▶ [COMPITO DA SVOLGERE] Trasforma in un elenco numerato le righe di tutte le voci qui sotto, tralasciando le righe vuote. Lascia fuori dalla risposta le immagini.

▶ [I DATI]
- - - -

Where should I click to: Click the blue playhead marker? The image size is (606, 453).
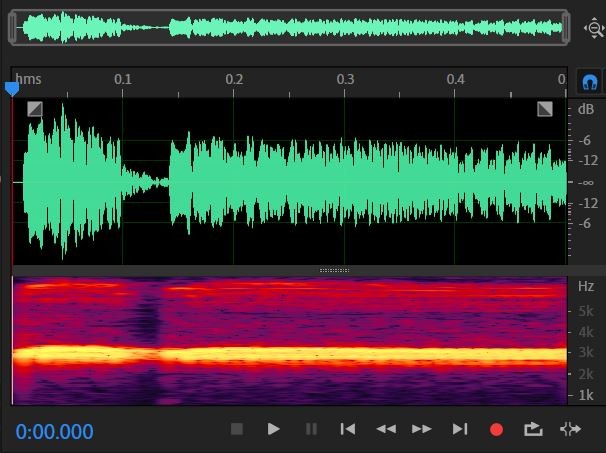12,89
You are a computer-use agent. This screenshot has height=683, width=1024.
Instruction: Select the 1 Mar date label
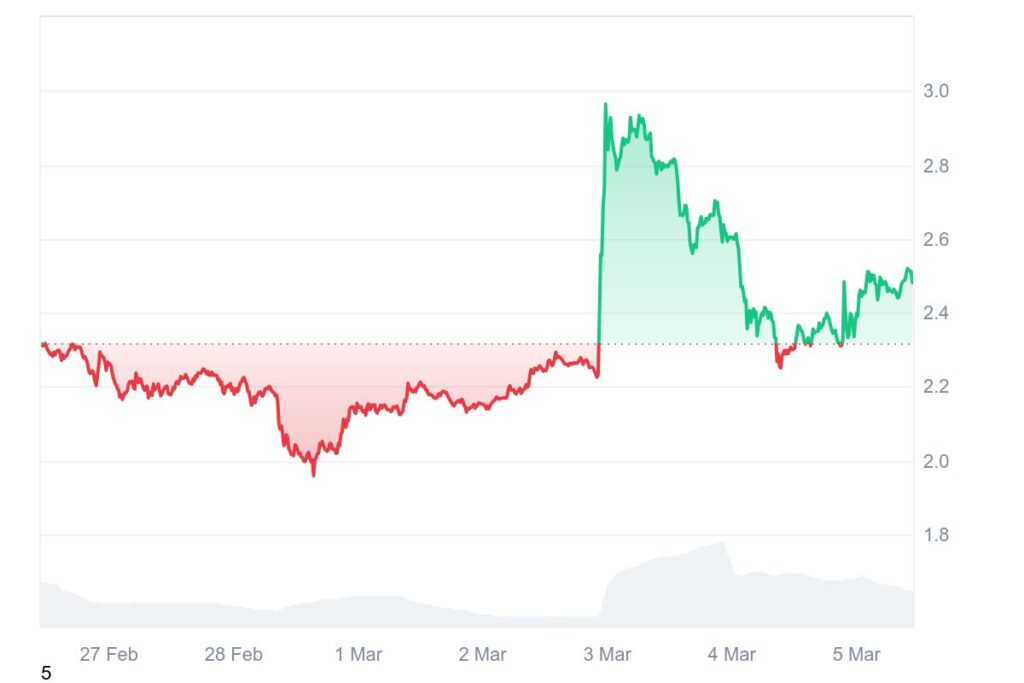coord(358,655)
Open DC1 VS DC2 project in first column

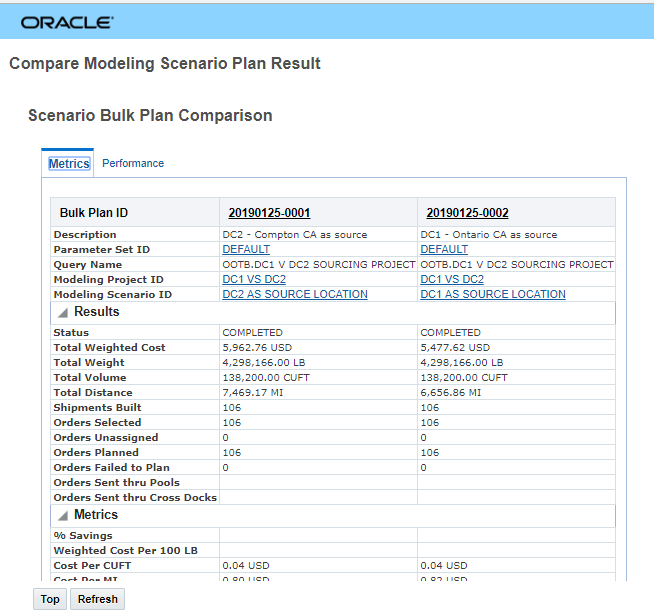[x=254, y=279]
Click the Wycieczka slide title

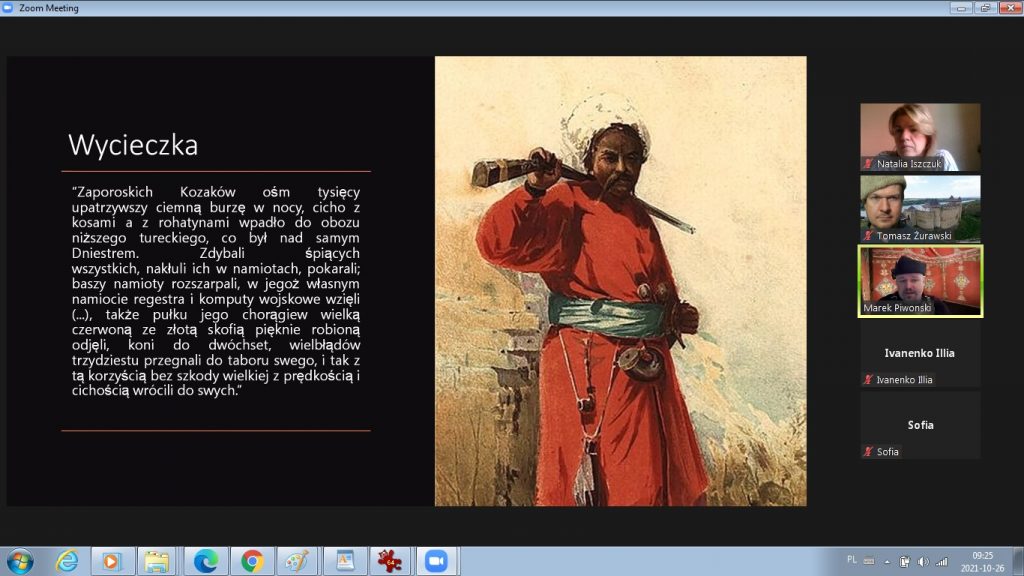coord(133,146)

- - - -

▶ [RISULTATO CORRETTO]
1. Where should I click to: Click the blue playhead marker? The image size is (606, 453).
2. 12,89
3. You are a computer-use agent. This screenshot has height=683, width=1024.
4. Instruction: Select the 1 Mar date label
5. coord(358,655)
6. Open DC1 VS DC2 project in first column
7. [x=254, y=279]
8. Click the Wycieczka slide title
9. coord(133,146)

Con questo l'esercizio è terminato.